(Stored records)
====
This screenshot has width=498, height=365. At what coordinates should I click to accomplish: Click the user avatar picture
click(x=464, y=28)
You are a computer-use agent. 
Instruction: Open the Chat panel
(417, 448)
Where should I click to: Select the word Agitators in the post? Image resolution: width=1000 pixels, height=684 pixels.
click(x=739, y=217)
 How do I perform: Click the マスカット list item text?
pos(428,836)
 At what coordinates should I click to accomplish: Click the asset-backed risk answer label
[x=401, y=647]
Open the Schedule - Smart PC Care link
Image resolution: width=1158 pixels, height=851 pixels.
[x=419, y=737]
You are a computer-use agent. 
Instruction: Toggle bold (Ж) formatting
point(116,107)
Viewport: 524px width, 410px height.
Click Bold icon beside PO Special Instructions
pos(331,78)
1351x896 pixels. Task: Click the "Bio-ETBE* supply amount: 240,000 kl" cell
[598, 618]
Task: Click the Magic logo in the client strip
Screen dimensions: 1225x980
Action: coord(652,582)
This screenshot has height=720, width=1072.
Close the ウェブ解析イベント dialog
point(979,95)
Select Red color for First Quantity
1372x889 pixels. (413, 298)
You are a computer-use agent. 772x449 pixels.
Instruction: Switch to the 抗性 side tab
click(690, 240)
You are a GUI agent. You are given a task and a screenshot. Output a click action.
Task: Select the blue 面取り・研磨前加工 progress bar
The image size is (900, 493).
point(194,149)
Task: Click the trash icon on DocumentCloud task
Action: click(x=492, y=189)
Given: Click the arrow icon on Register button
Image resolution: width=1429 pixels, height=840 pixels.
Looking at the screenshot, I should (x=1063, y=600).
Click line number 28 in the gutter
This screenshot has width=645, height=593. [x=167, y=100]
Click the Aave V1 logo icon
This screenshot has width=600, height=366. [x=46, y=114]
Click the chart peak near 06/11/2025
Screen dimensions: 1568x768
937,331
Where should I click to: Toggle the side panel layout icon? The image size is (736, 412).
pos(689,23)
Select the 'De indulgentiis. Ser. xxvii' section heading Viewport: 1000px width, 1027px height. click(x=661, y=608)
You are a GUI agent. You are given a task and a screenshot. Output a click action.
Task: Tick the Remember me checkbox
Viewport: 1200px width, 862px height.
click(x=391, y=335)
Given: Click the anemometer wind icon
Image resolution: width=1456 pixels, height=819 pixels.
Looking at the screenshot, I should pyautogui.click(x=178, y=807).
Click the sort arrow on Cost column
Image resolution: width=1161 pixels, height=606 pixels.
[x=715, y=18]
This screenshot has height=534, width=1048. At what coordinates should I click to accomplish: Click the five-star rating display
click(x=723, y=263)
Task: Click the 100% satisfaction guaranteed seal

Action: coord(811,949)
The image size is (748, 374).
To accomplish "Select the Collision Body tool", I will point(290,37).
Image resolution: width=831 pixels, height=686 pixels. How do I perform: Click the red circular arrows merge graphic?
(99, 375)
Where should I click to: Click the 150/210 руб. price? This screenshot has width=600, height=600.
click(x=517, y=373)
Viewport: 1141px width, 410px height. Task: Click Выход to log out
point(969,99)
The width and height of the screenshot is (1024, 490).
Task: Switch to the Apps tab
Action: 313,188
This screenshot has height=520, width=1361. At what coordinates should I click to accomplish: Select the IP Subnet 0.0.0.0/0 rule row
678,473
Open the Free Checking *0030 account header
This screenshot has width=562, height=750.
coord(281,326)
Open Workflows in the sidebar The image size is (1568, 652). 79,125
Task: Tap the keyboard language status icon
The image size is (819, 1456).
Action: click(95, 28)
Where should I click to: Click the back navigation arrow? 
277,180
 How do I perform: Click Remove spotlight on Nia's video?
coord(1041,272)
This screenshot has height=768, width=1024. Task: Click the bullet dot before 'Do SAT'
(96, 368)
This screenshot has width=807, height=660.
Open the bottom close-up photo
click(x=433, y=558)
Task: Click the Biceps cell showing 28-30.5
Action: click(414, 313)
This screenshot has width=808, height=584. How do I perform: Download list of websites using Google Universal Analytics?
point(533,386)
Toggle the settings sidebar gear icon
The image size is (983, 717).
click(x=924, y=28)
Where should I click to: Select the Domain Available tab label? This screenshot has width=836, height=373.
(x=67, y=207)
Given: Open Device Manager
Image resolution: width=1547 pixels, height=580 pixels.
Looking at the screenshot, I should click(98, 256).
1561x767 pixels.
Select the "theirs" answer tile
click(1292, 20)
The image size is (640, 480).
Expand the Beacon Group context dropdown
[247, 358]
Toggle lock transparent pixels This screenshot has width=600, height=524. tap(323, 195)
====
* _WORK ITEM_: Every entry, written out exactly, is what the response should contain.

* _ANSWER TO THE PROBLEM_:
This screenshot has width=498, height=365. At what coordinates should I click to accomplish: Click the user avatar picture
click(x=464, y=28)
You are a computer-use agent. 
Instruction: Open the Chat panel
(417, 448)
Where should I click to: Select the word Agitators in the post? Image resolution: width=1000 pixels, height=684 pixels.
click(x=739, y=217)
 How do I perform: Click the マスカット list item text?
pos(428,836)
 At what coordinates should I click to accomplish: Click the asset-backed risk answer label
[x=401, y=647]
Open the Schedule - Smart PC Care link
Image resolution: width=1158 pixels, height=851 pixels.
[x=419, y=737]
You are a computer-use agent. 
Instruction: Toggle bold (Ж) formatting
point(116,107)
Viewport: 524px width, 410px height.
Click Bold icon beside PO Special Instructions
pos(331,78)
1351x896 pixels. Task: Click the "Bio-ETBE* supply amount: 240,000 kl" cell
[598, 618]
Task: Click the Magic logo in the client strip
Screen dimensions: 1225x980
Action: coord(652,582)
This screenshot has height=720, width=1072.
Close the ウェブ解析イベント dialog
point(979,95)
Select Red color for First Quantity
1372x889 pixels. (413, 298)
You are a computer-use agent. 772x449 pixels.
Instruction: Switch to the 抗性 side tab
click(690, 240)
You are a GUI agent. You are given a task and a screenshot. Output a click action.
Task: Select the blue 面取り・研磨前加工 progress bar
The image size is (900, 493).
point(194,149)
Task: Click the trash icon on DocumentCloud task
Action: click(x=492, y=189)
Given: Click the arrow icon on Register button
Image resolution: width=1429 pixels, height=840 pixels.
Looking at the screenshot, I should (x=1063, y=600).
Click line number 28 in the gutter
This screenshot has width=645, height=593. [x=167, y=100]
Click the Aave V1 logo icon
This screenshot has width=600, height=366. [x=46, y=114]
Click the chart peak near 06/11/2025
Screen dimensions: 1568x768
937,331
Where should I click to: Toggle the side panel layout icon? The image size is (736, 412).
pos(689,23)
Select the 'De indulgentiis. Ser. xxvii' section heading Viewport: 1000px width, 1027px height. click(x=661, y=608)
You are a GUI agent. You are given a task and a screenshot. Output a click action.
Task: Tick the Remember me checkbox
Viewport: 1200px width, 862px height.
click(x=391, y=335)
Given: Click the anemometer wind icon
Image resolution: width=1456 pixels, height=819 pixels.
Looking at the screenshot, I should pyautogui.click(x=178, y=807).
Click the sort arrow on Cost column
Image resolution: width=1161 pixels, height=606 pixels.
[x=715, y=18]
This screenshot has height=534, width=1048. At what coordinates should I click to accomplish: Click the five-star rating display
click(x=723, y=263)
Task: Click the 100% satisfaction guaranteed seal

Action: coord(811,949)
The image size is (748, 374).
To accomplish "Select the Collision Body tool", I will point(290,37).
Image resolution: width=831 pixels, height=686 pixels. How do I perform: Click the red circular arrows merge graphic?
(99, 375)
Where should I click to: Click the 150/210 руб. price? This screenshot has width=600, height=600.
click(x=517, y=373)
Viewport: 1141px width, 410px height. Task: Click Выход to log out
point(969,99)
The width and height of the screenshot is (1024, 490).
Task: Switch to the Apps tab
Action: 313,188
This screenshot has height=520, width=1361. At what coordinates should I click to accomplish: Select the IP Subnet 0.0.0.0/0 rule row
678,473
Open the Free Checking *0030 account header
This screenshot has width=562, height=750.
coord(281,326)
Open Workflows in the sidebar The image size is (1568, 652). 79,125
Task: Tap the keyboard language status icon
The image size is (819, 1456).
Action: click(95, 28)
Where should I click to: Click the back navigation arrow? 
277,180
 How do I perform: Click Remove spotlight on Nia's video?
coord(1041,272)
This screenshot has height=768, width=1024. Task: Click the bullet dot before 'Do SAT'
(96, 368)
This screenshot has width=807, height=660.
Open the bottom close-up photo
click(x=433, y=558)
Task: Click the Biceps cell showing 28-30.5
Action: click(414, 313)
This screenshot has width=808, height=584. How do I perform: Download list of websites using Google Universal Analytics?
point(533,386)
Toggle the settings sidebar gear icon
The image size is (983, 717).
click(x=924, y=28)
Where should I click to: Select the Domain Available tab label? This screenshot has width=836, height=373.
(x=67, y=207)
Given: Open Device Manager
Image resolution: width=1547 pixels, height=580 pixels.
Looking at the screenshot, I should click(98, 256).
1561x767 pixels.
Select the "theirs" answer tile
click(1292, 20)
The image size is (640, 480).
Expand the Beacon Group context dropdown
[247, 358]
Toggle lock transparent pixels This screenshot has width=600, height=524. tap(323, 195)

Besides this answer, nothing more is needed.